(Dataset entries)
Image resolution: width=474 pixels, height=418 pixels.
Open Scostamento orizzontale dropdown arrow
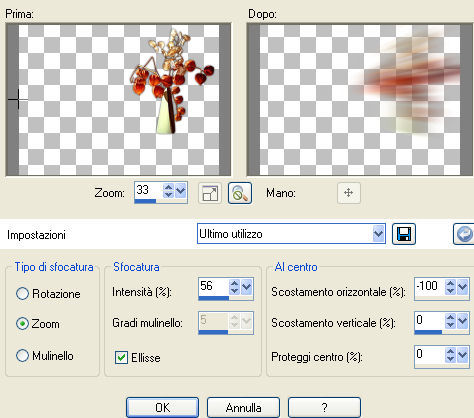(463, 287)
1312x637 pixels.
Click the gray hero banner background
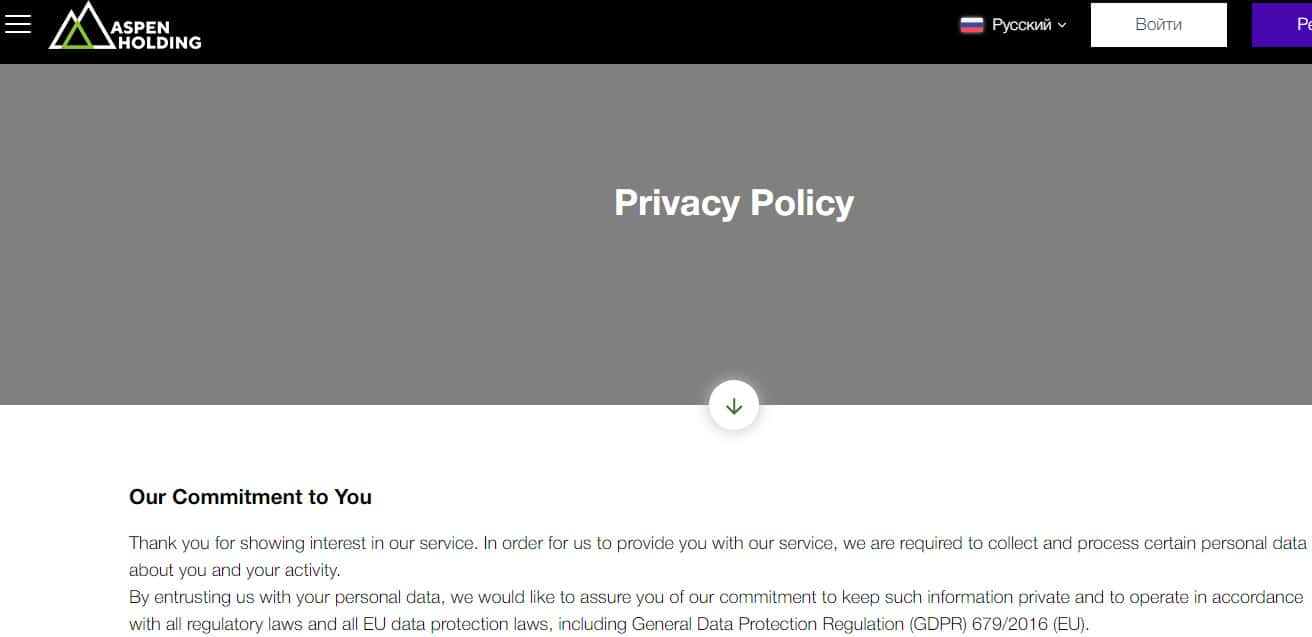[x=300, y=300]
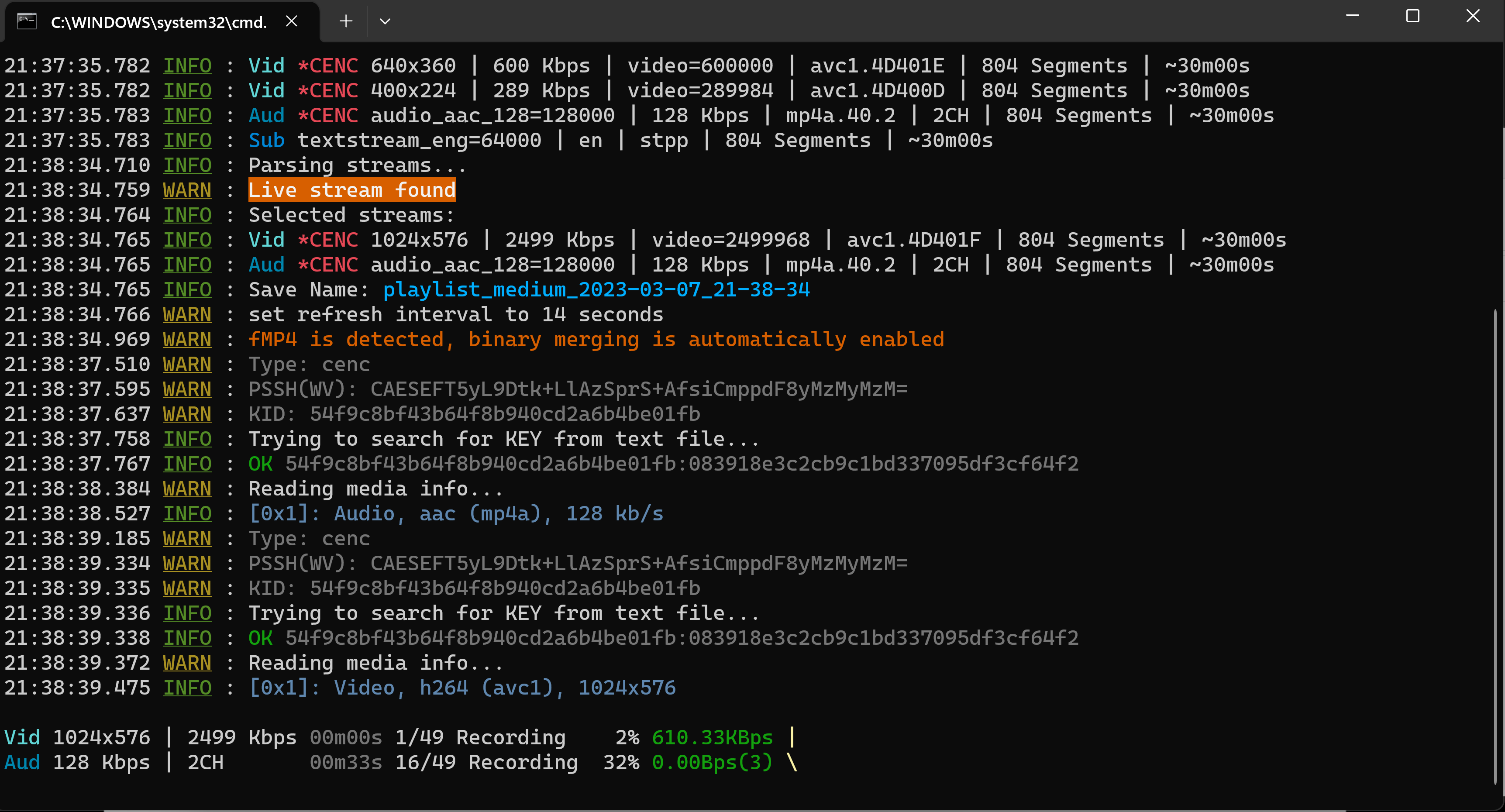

TASK BRIEF => An answer is complete only when it holds every line above containing the string "pixels".

WRITTEN SOLUTION =>
Image resolution: width=474 pixels, height=418 pixels.
1312x637 pixels.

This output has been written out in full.